The following is an example of when a source will return referral when a query is sent to a source that is not authoritative in the base context.

source domain, dc=upper,dc=ottawa,dc=valley,dc=eh
	
	send query with base context of dc=ottawa,dc=valley,dc=eh
	
ldapsearch -v -H ldap://upper.ottawa.valley.eh:389 -b "dc=ottawa,dc=valley,dc=eh" "samaccountname=a.ottawa" mail msrtcsip-primaryuseraddress telephonenumber
ldap_initialize( ldap://upper.ottawa.valley.eh:389/??base )
filter: samaccountname=a.ottawa
requesting: mail msrtcsip-primaryuseraddress telephonenumber
# extended LDIF
#
# LDAPv3
# base <dc=ottawa,dc=valley,dc=eh> with scope subtree
# filter: samaccountname=a.ottawa
# requesting: mail msrtcsip-primaryuseraddress telephonenumber
#

# search result
search: 2
result: 10 Referral
text: 0000202B: RefErr: DSID-03100781, data 0, 1 access points
        ref 1: 'ottawa.valley.eh'

ref: ldap://ottawa.valley.eh/dc=ottawa,dc=valley,dc=eh

# numResponses: 1

If the Avaya Aura® Device Services receives a Referral, it will attempt to resolve the returned LDAP URI and launch a new query for each returned referral, with the same filter. This is unless specified otherwise in the referral.

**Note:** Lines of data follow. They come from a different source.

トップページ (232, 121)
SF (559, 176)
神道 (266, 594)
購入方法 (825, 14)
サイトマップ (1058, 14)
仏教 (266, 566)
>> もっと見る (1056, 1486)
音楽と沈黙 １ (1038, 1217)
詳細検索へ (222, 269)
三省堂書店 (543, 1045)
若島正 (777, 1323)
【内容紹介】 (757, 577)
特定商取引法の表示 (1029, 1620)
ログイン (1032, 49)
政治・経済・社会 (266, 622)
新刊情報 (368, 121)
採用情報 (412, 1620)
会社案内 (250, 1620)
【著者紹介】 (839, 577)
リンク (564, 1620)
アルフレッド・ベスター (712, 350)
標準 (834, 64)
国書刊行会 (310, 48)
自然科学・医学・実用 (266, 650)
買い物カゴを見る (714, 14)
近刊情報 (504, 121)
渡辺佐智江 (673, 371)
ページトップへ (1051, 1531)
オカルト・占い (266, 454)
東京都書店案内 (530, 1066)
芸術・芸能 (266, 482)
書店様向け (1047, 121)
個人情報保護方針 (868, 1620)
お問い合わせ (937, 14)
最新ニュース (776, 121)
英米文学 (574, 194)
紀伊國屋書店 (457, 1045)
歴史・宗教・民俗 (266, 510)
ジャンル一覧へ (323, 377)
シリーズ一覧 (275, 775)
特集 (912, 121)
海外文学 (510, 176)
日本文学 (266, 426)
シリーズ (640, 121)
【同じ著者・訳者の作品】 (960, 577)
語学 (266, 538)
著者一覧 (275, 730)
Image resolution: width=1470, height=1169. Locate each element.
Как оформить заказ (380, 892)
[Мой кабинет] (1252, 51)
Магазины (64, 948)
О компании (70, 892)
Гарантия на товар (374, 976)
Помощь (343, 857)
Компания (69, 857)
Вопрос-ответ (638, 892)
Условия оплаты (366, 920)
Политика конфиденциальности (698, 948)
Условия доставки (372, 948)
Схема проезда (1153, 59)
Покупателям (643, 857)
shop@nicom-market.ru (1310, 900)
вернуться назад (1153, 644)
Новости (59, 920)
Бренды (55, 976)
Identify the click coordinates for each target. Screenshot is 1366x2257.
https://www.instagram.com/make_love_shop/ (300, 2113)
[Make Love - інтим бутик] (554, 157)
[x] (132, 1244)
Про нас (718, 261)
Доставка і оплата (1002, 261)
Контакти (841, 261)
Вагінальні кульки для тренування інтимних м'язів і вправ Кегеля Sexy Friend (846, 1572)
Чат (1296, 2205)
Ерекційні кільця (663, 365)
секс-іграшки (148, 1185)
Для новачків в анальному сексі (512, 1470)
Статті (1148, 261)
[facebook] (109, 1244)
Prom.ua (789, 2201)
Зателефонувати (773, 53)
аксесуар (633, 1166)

Typically, the referred to URI will be equal to the base context in the query.

Recommendations

Minimize the number of queries sent to the Enterprise source for any given transaction. This might improve Avaya Aura® Device Services performance, and also minimize the impact on the source.

Base Context

To avoid referrals when choosing base context DN, choose the highest granularity that your enterprise source is authoritative in.

Active Directory

The ForestDNSZones, DomainDNSZones, and Configuration partitions are not replicated to the global catalog. Therefore, search requests to global catalog will not return references to said partitions. Thus if possible it is advisable to use the global catalog on Active Directory instead of the standard LDAP source.

Multiple Domains

If the Enterprise is built on Active Directory, it is advisable to use global catalog, instead of counting on referral or reference. This might minimize the number of queries. If using alternate Enterprise sources, you might experience degradation if many or all queries require referral to another source.